Houston-based Greystar Real Estate Partners, one of the largest apartment operators in the country, brought plans for the 5.6-acre site, now an abandoned lumberyard, to the Planning Commission of the Whole for the first time in May.
Though developers described the proposal as preliminary, planning commission members expressed support for the designs presented at the meeting.
As the plans stand now, the company would construct a six-story, 220-unit “U-shaped” building on the lot between Emerson and Dupont avenues that would be stepped down to four stories on the north side.
A six-story, “L-shaped” building with 153 apartments would be built on the western lot, between Emerson and Fremont avenues. The north end of that lot would also include a group of 15 two- to three-story townhomes.
The developments would come in addition to a six-story building, on the east end of the Bennett property between Dupont and Colfax avenues, with 203 apartments. City officials approved that project in July 2011 and construction is expected to begin soon.
All of the buildings would be “silver” LEED certified, and there would be 1.2 enclosed parking stalls per unit.
The plans also call for a promenade linking the site to the MoZaic building on Lagoon Avenue and improvements such as new lighting and landscaping meant to create a connection to the Midtown Greenway, which sits just south of the site. Current designs include a public stairway and a terraced landscape.
Developers have been meeting with neighborhood and Midtown Greenway leaders to be sure the plans have broad support, and say they hope to return with more specific plans in the coming months.
David Reid, who is managing Greystar’s Midwest developments, said the initial concept has already received strong support.
While Midtown Greenway leaders have expressed concerns about shadowing when presented with other developments along the trail, they too have been receptive to the designs.
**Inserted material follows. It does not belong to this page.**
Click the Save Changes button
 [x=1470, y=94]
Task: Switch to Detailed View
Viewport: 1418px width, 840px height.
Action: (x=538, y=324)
The Midtown Greenway will not take a formal position on the project until designs are complete, but the group’s executive director, Soren Jensen, said Greystar “continues to create designs that we believe are very Greenway friendly.”
Jensen and other Greenway leaders have suggested a few tweaks to the design thought to improve the buildings’ connection to the trail, however. They have also asked if developers could consider incorporating a retail element or restaurant into the project.
Reid declined to say exactly how much Greystar expected to invest in the development, but described the project as costing “several hundred million dollars.” The work would be privately financed.
Reid said the company is investing in the area because the city’s apartment market remains underserved, with nearby apartment buildings at or near capacity. The apartment vacancy rate in Minneapolis was 2.5 percent in the first quarter, according to an analysis of metro areas by the commercial real estate firm Reis.
The apartments Greystar wants to build would be distinct from other apartment projects in the area because the units would be larger, he added. The exact mix of bedrooms and rents is still being worked out.
Jim Gearen, among the investors who sold the eastern property to Greystar, said this week that Greystar must exercise its option to purchase the sites where the additional units are planned by the end of the year.
The properties include 2820 and 2828 Dupont Ave. S, 2812 and 2828 Emerson Ave. S. and 1209 W. 28th St.